• GOAL OF THE EXERCISE
Reproduce exactly, and only, the lines of the material below running from the line bearing "The width and height of the screenshot is (837, 309)." through the line bearing "Given: Open tag settings gear for Cooper Oh". Leave any pictures out.

• RECORD EXTRACTS
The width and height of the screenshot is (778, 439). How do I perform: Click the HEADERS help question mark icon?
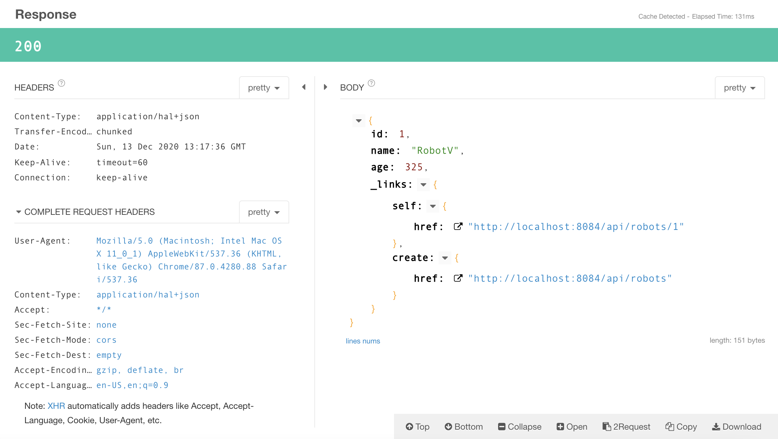(61, 83)
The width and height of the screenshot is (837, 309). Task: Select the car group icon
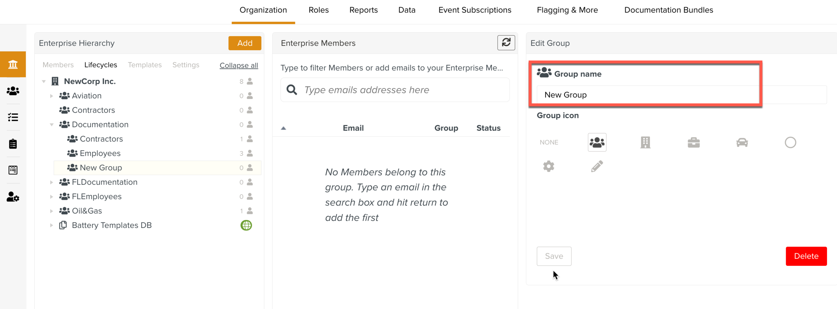click(742, 142)
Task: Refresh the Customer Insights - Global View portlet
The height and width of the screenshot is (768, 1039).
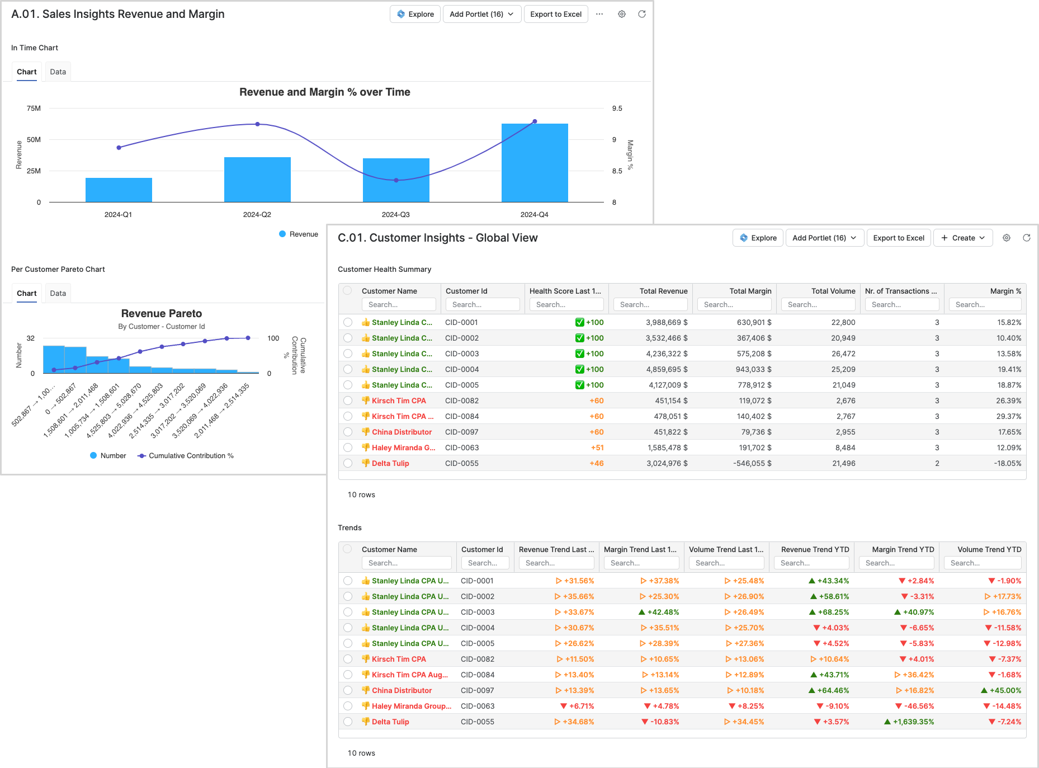Action: (x=1027, y=238)
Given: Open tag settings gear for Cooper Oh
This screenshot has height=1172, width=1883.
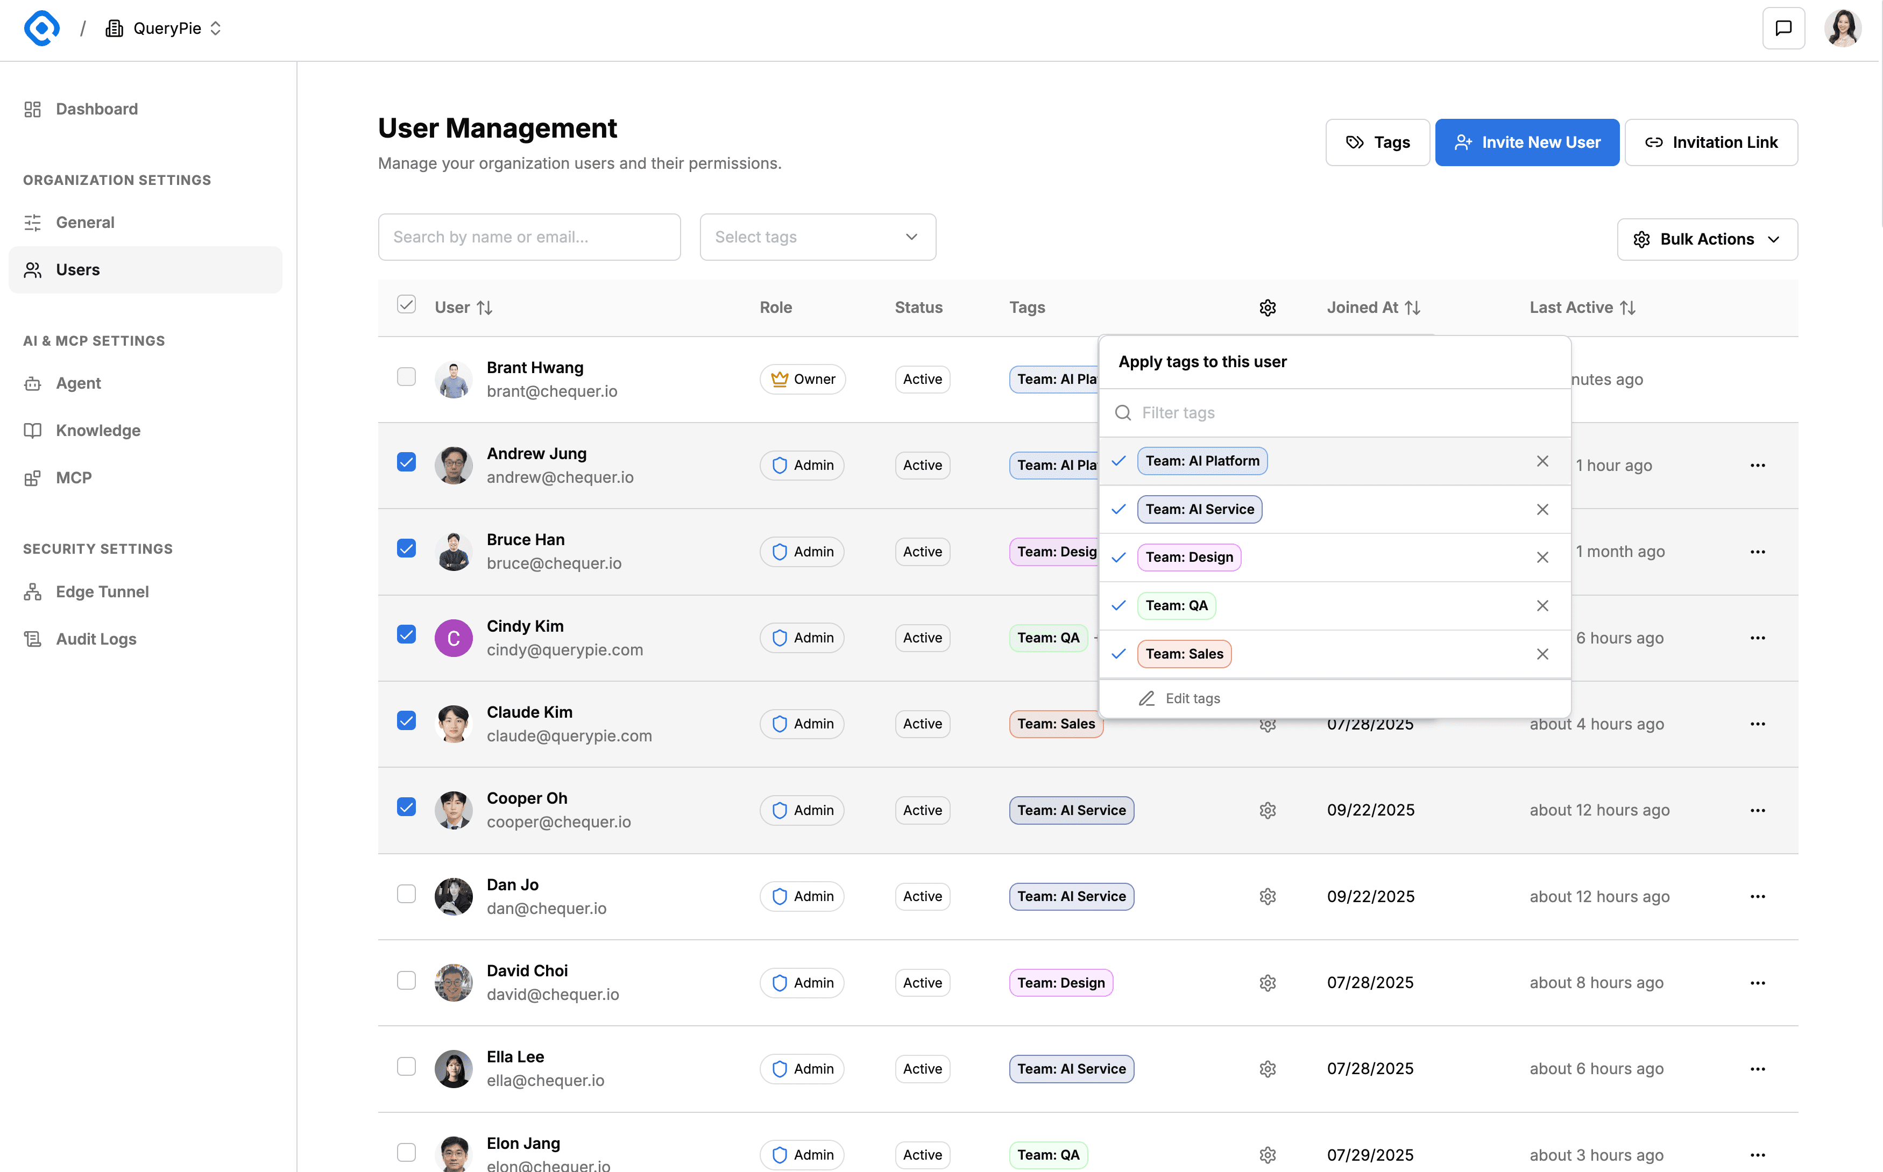Looking at the screenshot, I should pos(1267,810).
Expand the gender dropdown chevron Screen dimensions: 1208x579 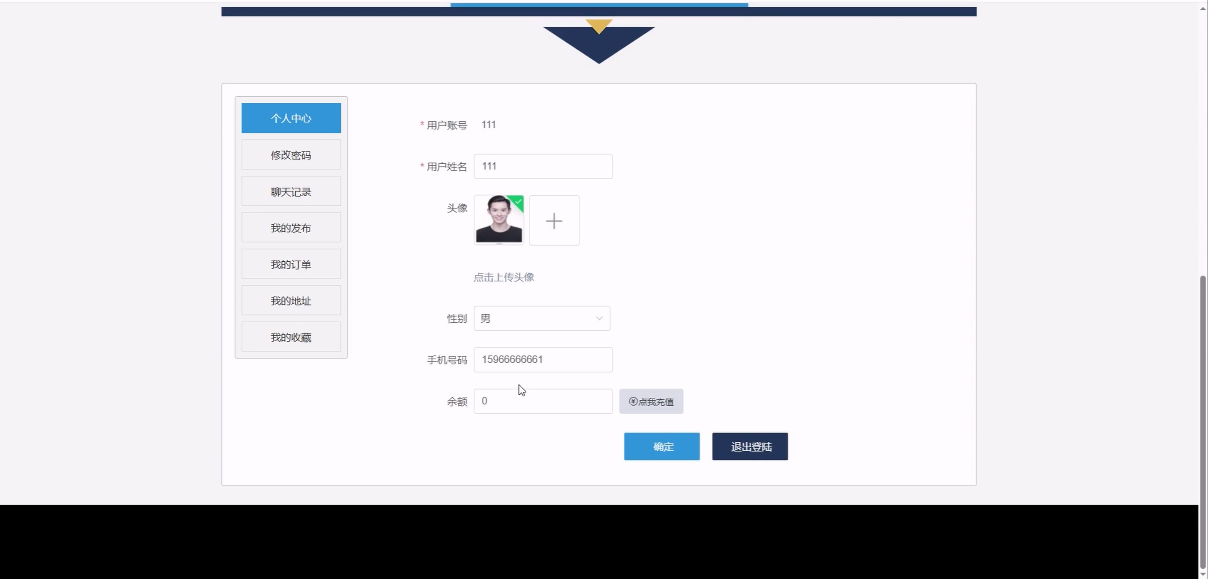pos(599,319)
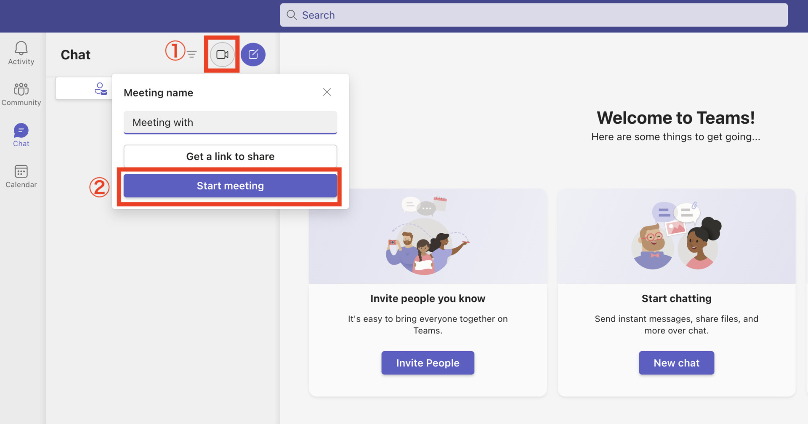The width and height of the screenshot is (808, 424).
Task: Select the Chat heading label
Action: tap(76, 54)
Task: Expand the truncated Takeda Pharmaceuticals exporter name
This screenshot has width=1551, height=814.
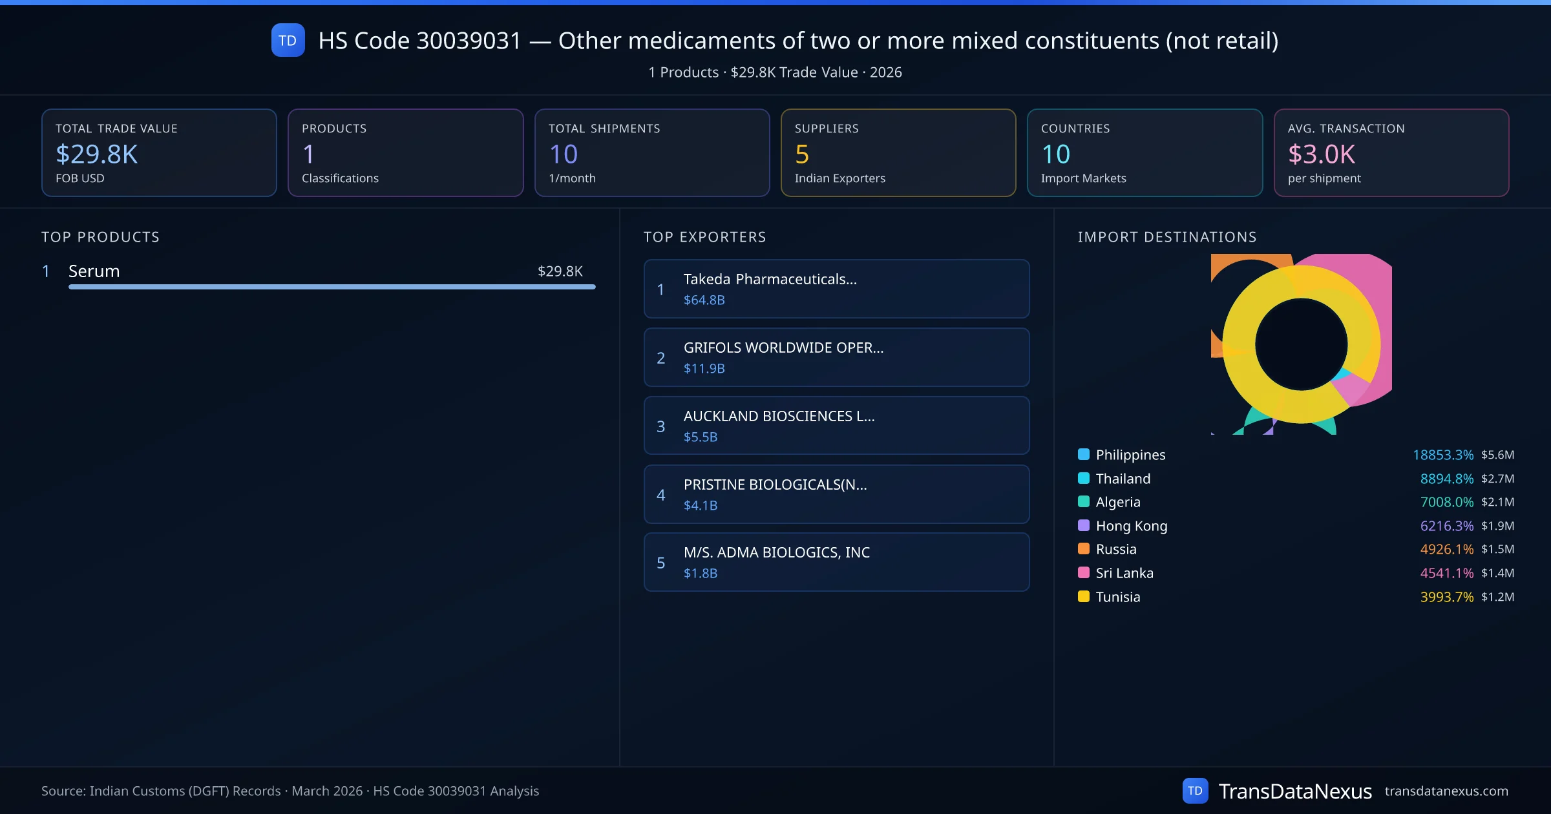Action: [x=770, y=280]

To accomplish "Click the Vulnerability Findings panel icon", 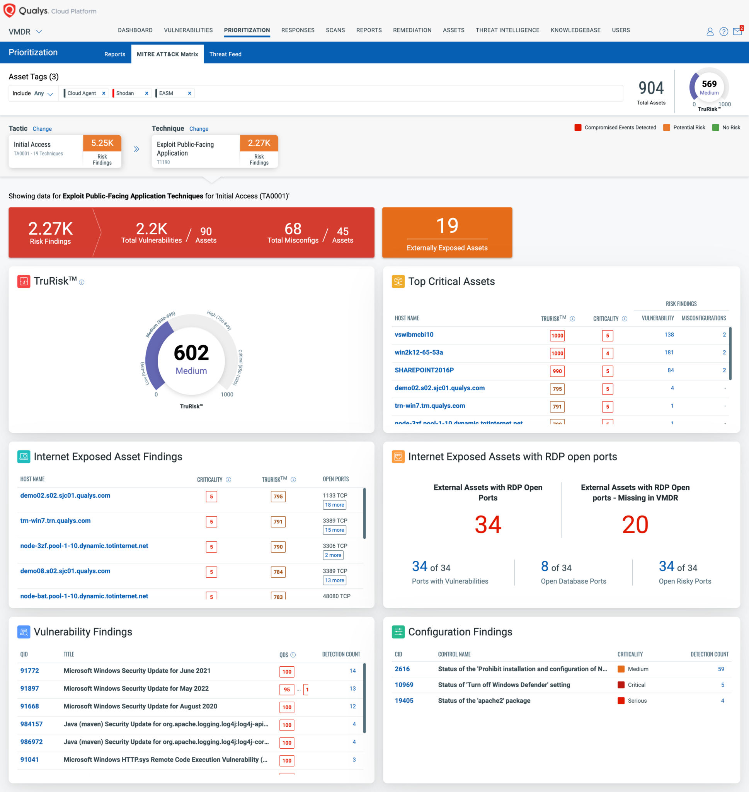I will tap(24, 632).
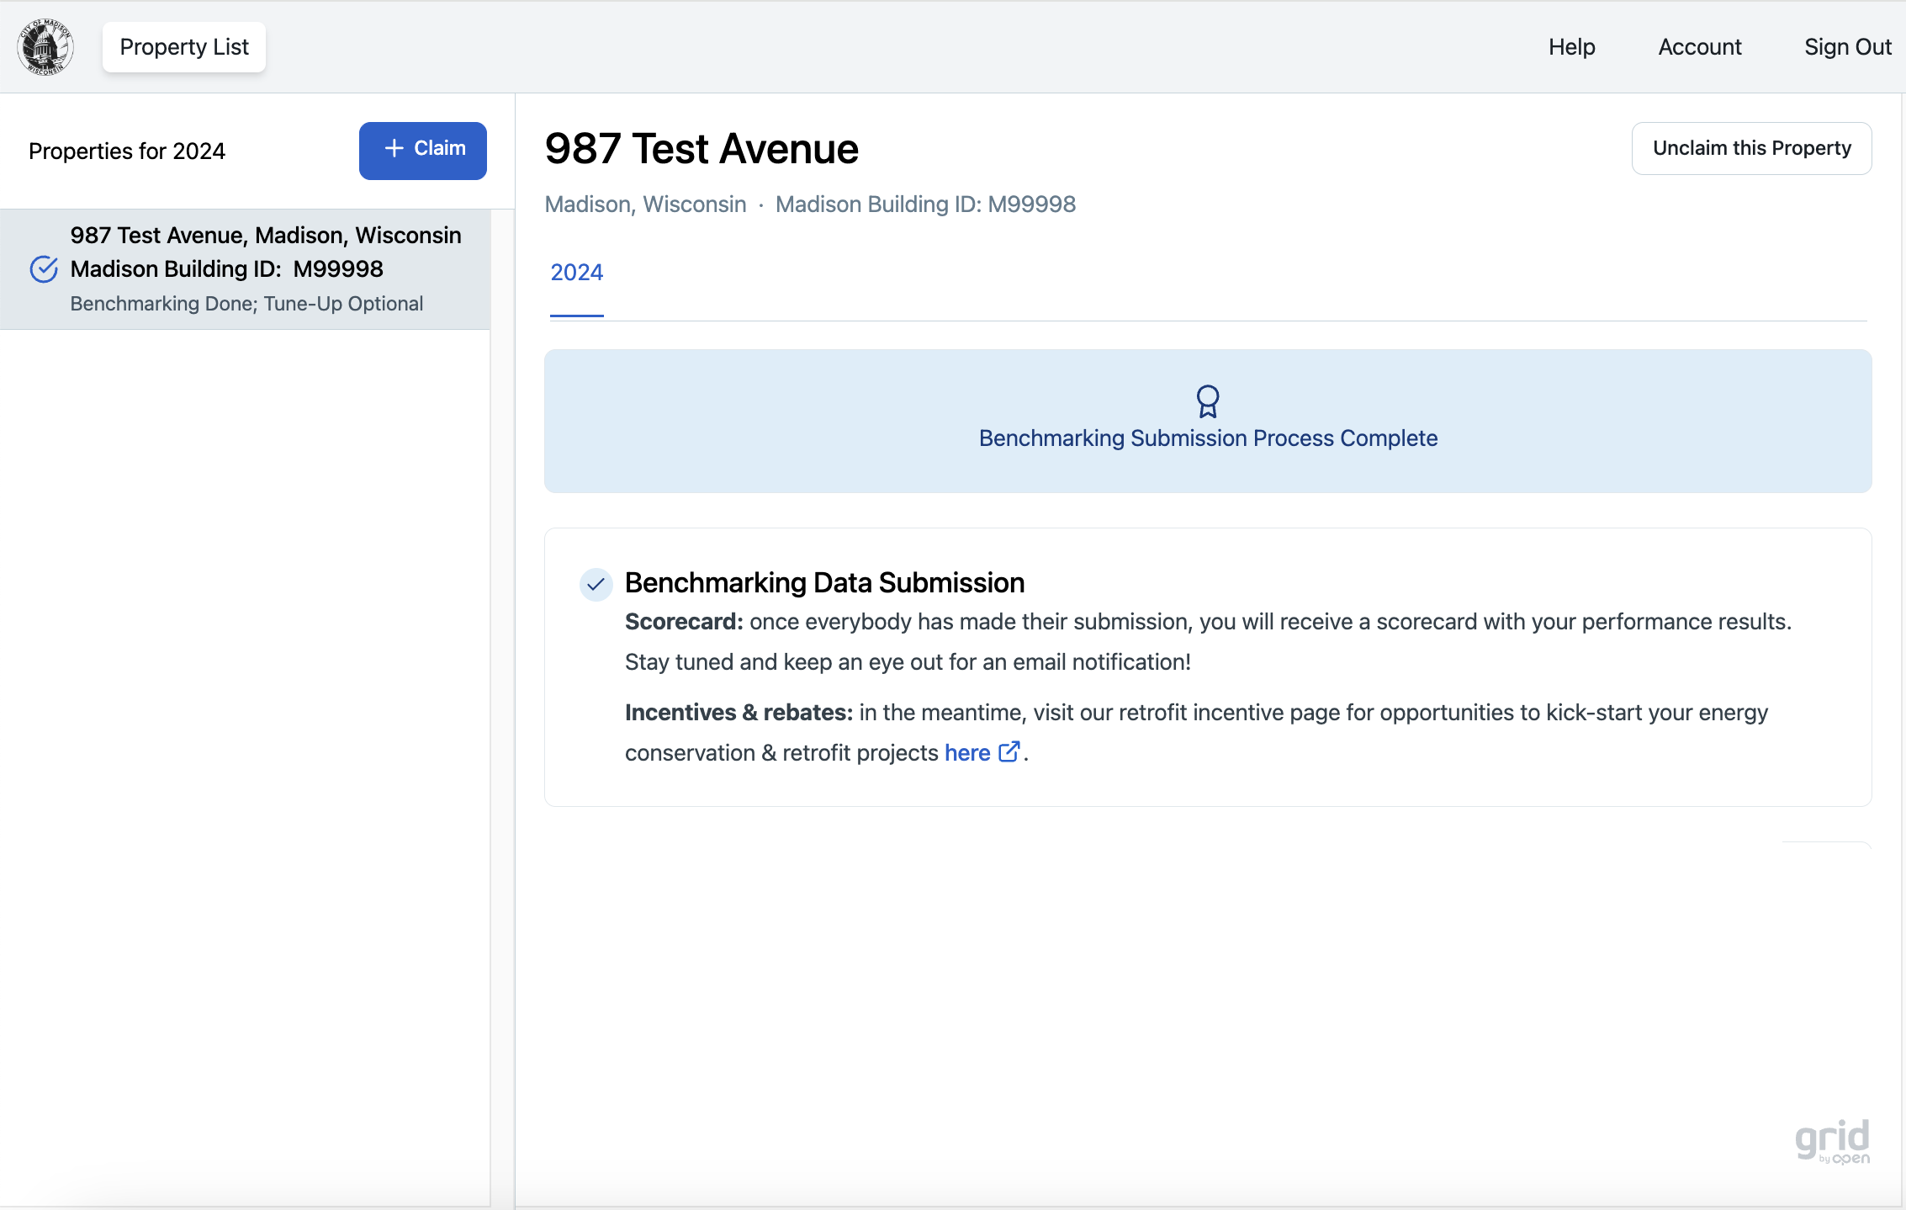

• ANSWER BELOW
The width and height of the screenshot is (837, 309). Task: Select the car group icon
click(742, 142)
Task: Refresh the Customer Insights - Global View portlet
The height and width of the screenshot is (768, 1039).
Action: (x=1027, y=238)
Given: Open tag settings gear for Cooper Oh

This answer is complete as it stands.